O Supremo Tribunal Federal deveria ser, por definição, a instância máxima de equilíbrio, guardião da Constituição e garantidor da Justiça. No entanto, em meio às recentes sessões transmitidas em rede nacional, o que se viu foi um julgamento que, ao invés de transmitir serenidade e confiança à sociedade, ganhou contornos de espetáculo, com holofotes, discursos inflamados e ares de disputa política. O guardião máximo da Constituição, parece ter se esquecido de que sua missão é aplicar a lei com isenção, e não transformar julgamentos em verdadeiros espetáculos midiáticos. O que deveria ser a demonstração da força do Direito e da imparcialidade se converteu em um palco de vaidades, disputas pessoais e discursos políticos travestidos de votos técnicos.
A corte que deveria simbolizar equilíbrio e neutralidade expõe, cada vez mais, um viés de parcialidade. Ministros que deveriam julgar com base na Constituição demonstram, em muitas ocasiões, alinhamentos ideológicos claros, preferindo discursos que agradam a determinados grupos políticos em detrimento de uma interpretação rigorosa da lei. O resultado é a perda de credibilidade de uma instituição que deveria estar acima de qualquer suspeita.
Ao transformar a aplicação da lei em palco midiático, o STF não apenas fragiliza sua própria imagem, como também alimenta a desconfiança popular de que, por trás das togas, prevalece mais a conveniência política do que a imparcialidade jurídica. A sociedade, que deveria enxergar ali a neutralidade, percebe contradições como, votos carregados de retórica, posições previsíveis alinhadas a correntes ideológicas e uma narrativa que muitas vezes soa mais política do que técnica.

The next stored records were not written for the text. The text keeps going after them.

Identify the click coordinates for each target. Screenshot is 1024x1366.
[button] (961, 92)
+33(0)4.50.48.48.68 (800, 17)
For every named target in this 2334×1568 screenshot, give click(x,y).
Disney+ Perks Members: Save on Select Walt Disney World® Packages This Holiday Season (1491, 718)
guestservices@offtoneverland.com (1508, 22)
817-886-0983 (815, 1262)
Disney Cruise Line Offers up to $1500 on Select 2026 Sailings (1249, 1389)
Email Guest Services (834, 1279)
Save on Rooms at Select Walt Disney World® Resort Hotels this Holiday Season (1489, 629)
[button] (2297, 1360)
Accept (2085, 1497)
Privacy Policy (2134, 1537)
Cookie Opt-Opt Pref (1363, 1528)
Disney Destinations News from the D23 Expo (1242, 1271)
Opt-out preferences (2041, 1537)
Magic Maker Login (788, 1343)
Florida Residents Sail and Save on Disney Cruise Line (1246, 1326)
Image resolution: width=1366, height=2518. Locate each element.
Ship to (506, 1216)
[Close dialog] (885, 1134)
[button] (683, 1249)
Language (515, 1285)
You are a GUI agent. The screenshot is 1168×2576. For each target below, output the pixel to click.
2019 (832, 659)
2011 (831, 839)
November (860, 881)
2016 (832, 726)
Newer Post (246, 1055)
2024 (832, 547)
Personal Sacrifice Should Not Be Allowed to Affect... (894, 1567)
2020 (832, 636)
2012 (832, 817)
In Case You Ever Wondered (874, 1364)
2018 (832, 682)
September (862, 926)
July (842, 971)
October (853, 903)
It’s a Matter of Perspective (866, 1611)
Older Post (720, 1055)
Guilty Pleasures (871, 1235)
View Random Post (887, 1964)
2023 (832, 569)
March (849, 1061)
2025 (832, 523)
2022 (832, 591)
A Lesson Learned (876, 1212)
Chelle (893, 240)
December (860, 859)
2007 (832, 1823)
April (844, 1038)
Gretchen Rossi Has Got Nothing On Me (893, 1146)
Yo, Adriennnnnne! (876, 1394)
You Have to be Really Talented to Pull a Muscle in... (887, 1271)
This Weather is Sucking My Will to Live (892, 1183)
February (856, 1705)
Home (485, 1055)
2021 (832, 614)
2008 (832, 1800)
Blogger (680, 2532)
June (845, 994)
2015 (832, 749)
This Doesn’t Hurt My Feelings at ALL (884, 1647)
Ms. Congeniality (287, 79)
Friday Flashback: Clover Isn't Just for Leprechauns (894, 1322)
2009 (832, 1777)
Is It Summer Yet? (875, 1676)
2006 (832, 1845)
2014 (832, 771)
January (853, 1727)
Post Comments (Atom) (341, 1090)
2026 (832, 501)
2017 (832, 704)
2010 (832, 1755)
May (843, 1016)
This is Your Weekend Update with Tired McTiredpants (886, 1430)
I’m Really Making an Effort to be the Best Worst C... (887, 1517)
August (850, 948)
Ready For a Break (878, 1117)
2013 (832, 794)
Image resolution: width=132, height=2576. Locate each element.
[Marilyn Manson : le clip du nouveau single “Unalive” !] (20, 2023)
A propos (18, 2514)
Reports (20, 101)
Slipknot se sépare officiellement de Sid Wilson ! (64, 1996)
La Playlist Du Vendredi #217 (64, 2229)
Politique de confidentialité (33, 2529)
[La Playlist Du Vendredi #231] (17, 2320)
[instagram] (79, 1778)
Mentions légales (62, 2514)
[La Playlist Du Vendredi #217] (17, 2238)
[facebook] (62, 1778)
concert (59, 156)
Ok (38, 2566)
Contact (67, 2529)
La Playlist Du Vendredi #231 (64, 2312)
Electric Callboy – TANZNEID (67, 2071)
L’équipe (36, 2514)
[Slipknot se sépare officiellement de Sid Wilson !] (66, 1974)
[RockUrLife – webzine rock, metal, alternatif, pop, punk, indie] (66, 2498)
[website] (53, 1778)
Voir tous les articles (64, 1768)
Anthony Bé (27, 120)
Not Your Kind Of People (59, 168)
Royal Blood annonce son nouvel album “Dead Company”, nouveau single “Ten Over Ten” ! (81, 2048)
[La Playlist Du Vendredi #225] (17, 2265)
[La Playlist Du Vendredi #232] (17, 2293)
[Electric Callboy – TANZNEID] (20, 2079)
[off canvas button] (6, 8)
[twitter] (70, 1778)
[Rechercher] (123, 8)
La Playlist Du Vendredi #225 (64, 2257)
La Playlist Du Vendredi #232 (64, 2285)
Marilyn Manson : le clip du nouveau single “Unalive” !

Não se trata apenas de aparência, quando a Justiça se mostra seletiva — punindo uns com rapidez e rigor, enquanto que outros são tratados com complacência, a sensação que se tem, é que o STF atua de forma parcial deixando de ser apenas uma crítica passando a ser um fato percebido por grande parte da sociedade. E uma Justiça parcial não é Justiça, é instrumento de poder. O problema não é a publicidade dos atos, que se torna um pilar democrático, mas a forma como alguns ministros se utilizam dela para travar disputas públicas, expondo rivalidades internas e interesses que não pacifica, mais que aprofunda divisões, desta forma, a corte que deveria ser o último recurso de confiança da população acaba se tornando alvo de críticas e questionamentos.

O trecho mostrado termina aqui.